Yine sürece dair düğümlerden birisi de siyaset yapma zihniyetlerinde yatıyor. Meclis Başkanı ve Ak Parti sözcüleri umut verici biçimde milyonlarca sade vatandaşın taleplerinin toplanması gerektiğinden ve toplanacağından söz ediyorlar. Ama bir yandan da bu taleplerin nasıl dikkate alınacağı, hangi yöntemlerle değerlendirileceği, taleplerin nasıl hukuki metinlere yansıtılacağı, kabul edilmenin ve yasalaşmanın nasıl olacağı konusunda henüz kimse bir şey söylemiyor. Ne takvim, ne yöntem henüz açık değil.

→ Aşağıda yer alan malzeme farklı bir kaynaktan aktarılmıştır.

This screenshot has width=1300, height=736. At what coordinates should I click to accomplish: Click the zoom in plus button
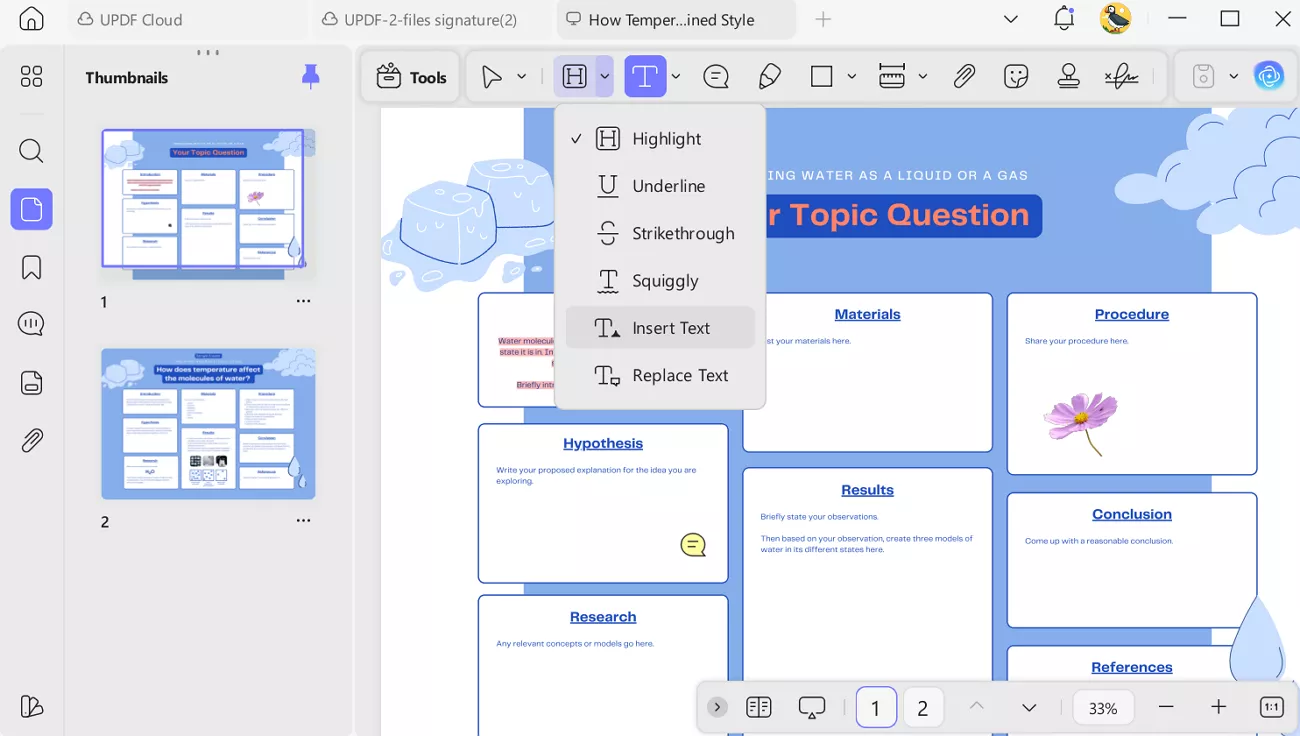tap(1218, 707)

Sürecin usul ve takvimi yasayla tanımlanmalı
Sürecin nasıl işleyeceği ve takvimine dair bir yasal düzenlemeye ihtiyaç olduğu açık. Bu boşluk sürdükçe ve Başbakan “2012’nin ilk yarısında bu iş biter” dedikçe insan sormadan edemiyor: Süreçten anlaşılan kafalardaki ve çekmecedeki taslağın kabulü için halkla ilişkiler faaliyeti amacıyla mı talepler toplanacak, yoksa birbirimizi tanımak, talepleri öğrenmek, müzakere ve uzlaşma aramak için mi?

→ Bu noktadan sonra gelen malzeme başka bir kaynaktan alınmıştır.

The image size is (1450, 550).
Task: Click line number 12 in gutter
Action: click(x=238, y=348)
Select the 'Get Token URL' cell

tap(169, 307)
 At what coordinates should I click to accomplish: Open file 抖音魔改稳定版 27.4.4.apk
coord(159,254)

Hala iyimserliğimi korumak ve Cumhurbaşkanı’nın Meclis konuşmasında söylediği anayasayı aradığımıza inanmak istiyorum.
“Toplumun her kesiminin bu ülkede kendisi olarak yaşama hakkı, anayasal güvenceler altında itina ile muhafaza edilmelidir. Bunu sağlamanın yolu, özgürlükçü bir anlayışla, milletimizin her ferdine güvenen bir vizyonla hareket etmektir.”
Bu noktada bir zihni düğüm var. Eğer Ak Parti yeni anayasayı devletin yeniden ve kendince yapılandırması olarak değerlendirir ve toplumsal mutabakat boyutunu ıskalarsa veya bilinçli olarak bu tercihi yaparsa yine amaca ulaşamayacağız demektir ki bu nokta önemli bir düğüm noktası.
Dördüncü düğüm ise anayasanın içeriğine dair tartışmalarda ortaya çıkacak. Devletin yeniden yapılandırılması ve bireysel özgürlükler konusunda genel bir mutabakat olduğunu varsayabiliriz. Hemen tüm partiler ve siyasetler farklı renk ve tonlarda olsa da bu konuda bir ihtiyacı dillendiriyorlar. Fakat düğüm Kürt meselesi ve kolektif haklar konusunda çıkacak. Anadilde eğitim bu düğümün en görünür noktası.
Gerçek düğüm Kürt meselesi
Bu noktayı aşmak ise partilerin Kürt meselesine dair tanım, tutum ve çözüm önerilerinde yatıyor. Kürt meselesini teröre rehnederek baktıkları, yapılanları Kürtlerin hakları olarak değil, PKK’ya ve teröre verilen tavizler olarak değerlendirdikleri sürece bu düğümün aşılabilmesi zor görünüyor.